Side note: This does not take into account imaged-installations of servers/vps/vds done in control panels such as solusvm, virtualizor, kiwivm, feathur, etc ,etc. For those, 99% of the time, ssh is enabled by default for remote access. To be sure that features you want are enabled, use tasksel after install or perform installation using VNC/iLO/KVM/IPMI or whatever they supply you with.

nerdtron
February 14th, 2015, 11:10 AM
Getting accustomed to the command line takes patience.
It's not about how you memorize and copy/paste commands you found on the internet. (I'm pointing at you PPAs)
It's about how you understand the system and the commands you input. It's about, you know.. just...hhhmm...well.. hard to say.

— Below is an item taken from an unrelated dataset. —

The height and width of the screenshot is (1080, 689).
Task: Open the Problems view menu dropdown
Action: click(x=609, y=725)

I highly recommend reading the The Linux Command Line, for you to be familiar with the command line it self (and how it works in general).
Very easy to read and to follow (trust me on this one). Grab the free PDF here: http://linuxcommand.org/tlcl.php

andrew198
February 14th, 2015, 11:42 AM
Thank you all for your input and especially to grahammechanical for his links and sandyd. Tasksel does look interesting, but I'd rather install and setup all modules individually using CL (just for the practice). I can Google how to do that for each package. The server provider I'm considering (Kimsufi) I think just does a basic installation of Server, allowing users to then customise for their own use. So they don't include the likes of LAMP components, Ruby, email, Samba, etc. But they obviously do include OpenSSH otherwise I wouldn't be able to access via SSH. It is that state of the Server installation that I want to start with.

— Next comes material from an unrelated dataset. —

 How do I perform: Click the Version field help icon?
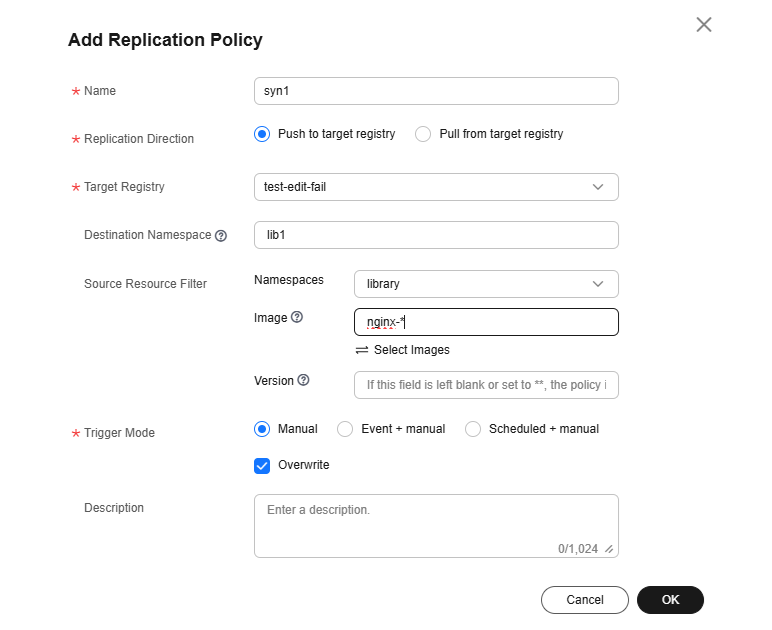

The pdf that you quote nerdtron, I downloaded many months ago and have been studying it and practising using an existing seedbox of mine via SSH. But I don't have root access on that, so many of the commands have been redundant for me. It is an excellent manual and it takes a step by step approach from nerd status through to programming.

sandyd
February 14th, 2015, 06:55 PM
Thank you all for your input and especially to grahammechanical for his links and sandyd. Tasksel does look interesting, but I'd rather install and setup all modules individually using CL (just for the practice). I can Google how to do that for each package. The server provider I'm considering (Kimsufi) I think just does a basic installation of Server, allowing users to then customise for their own use. So they don't include the likes of LAMP components, Ruby, email, Samba, etc. But they obviously do include OpenSSH otherwise I wouldn't be able to access via SSH. It is that state of the Server installation that I want to start with.


The pdf that you quote nerdtron, I downloaded many months ago and have been studying it and practising using an existing seedbox of mine via SSH. But I don't have root access on that, so many of the commands have been redundant for me. It is an excellent manual and it takes a step by step approach from nerd status through to programming.

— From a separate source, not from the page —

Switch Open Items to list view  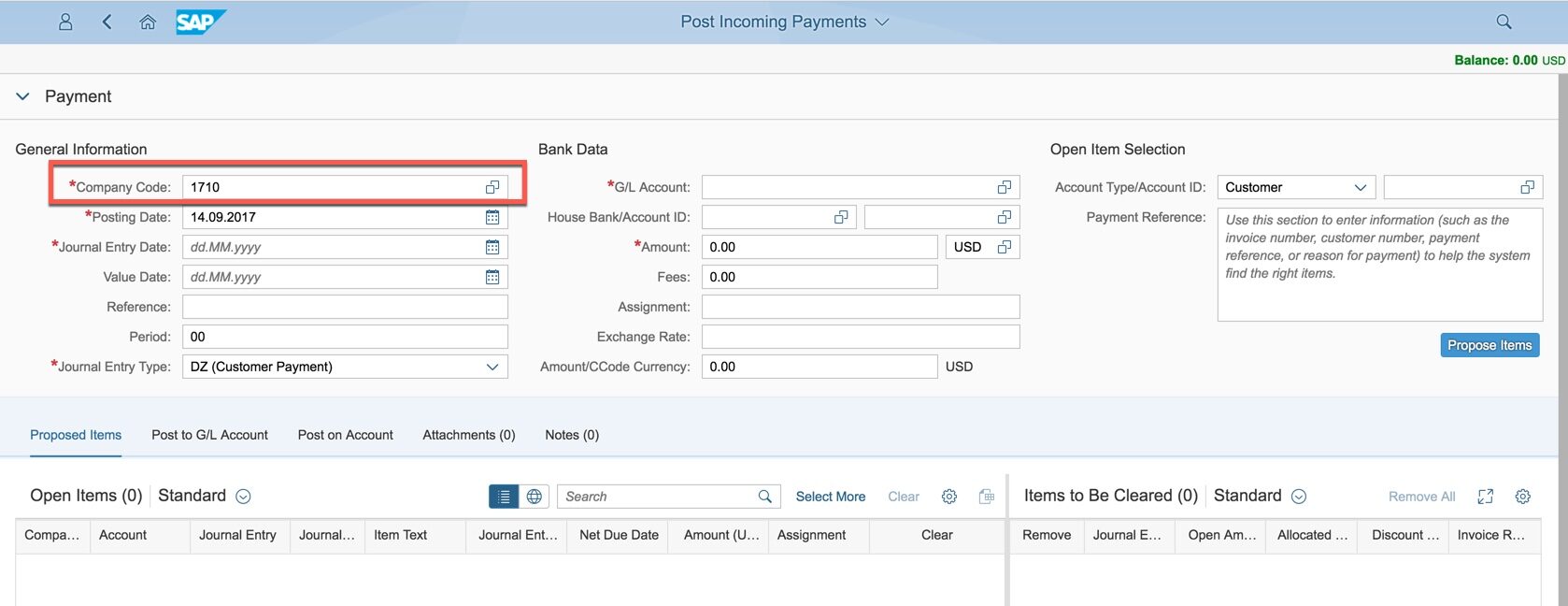[x=504, y=497]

Kimsufis (and most of other OVH servers) are clean,basic installs with OpenSSH - the only thing that is different is that OVH uses their own special kernel. It may or may not have issues depending on what kernel modules you use.

andrew198
February 15th, 2015, 12:37 AM
Kimsufis (and most of other OVH servers) are clean,basic installs with OpenSSH - the only thing that is different is that OVH uses their own special kernel. It may or may not have issues depending on what kernel modules you use.


Kimsufi offer a wide selections of distos, including Ubuntu, CentOS, Debian, Fedora, etc., etc. Surely if they install Ubuntu, then it has to use Linux kernal 3.8.8, otherwise it's not Ubuntu?

sandyd
February 15th, 2015, 12:54 AM
Kimsufi offer a wide selections of distos, including Ubuntu, CentOS, Debian, Fedora, etc., etc. Surely if they install Ubuntu, then it has to use Linux kernal 3.8.8, otherwise it's not Ubuntu?

No,
A kernel does not define an Linux distribution. I could compile and install the latest version of the linux kernel from the git repo that houses the source code for Kernel 3.x (https://github.com/torvalds/linux), on Ubuntu, and it would still be Ubuntu.

OVH uses a 'hardened' kernel that they make themselves. Unfortunately, it has no support for some features and is missing some modules that some people might require. The people who need these features/modules can revert to the regular kernel to fix this.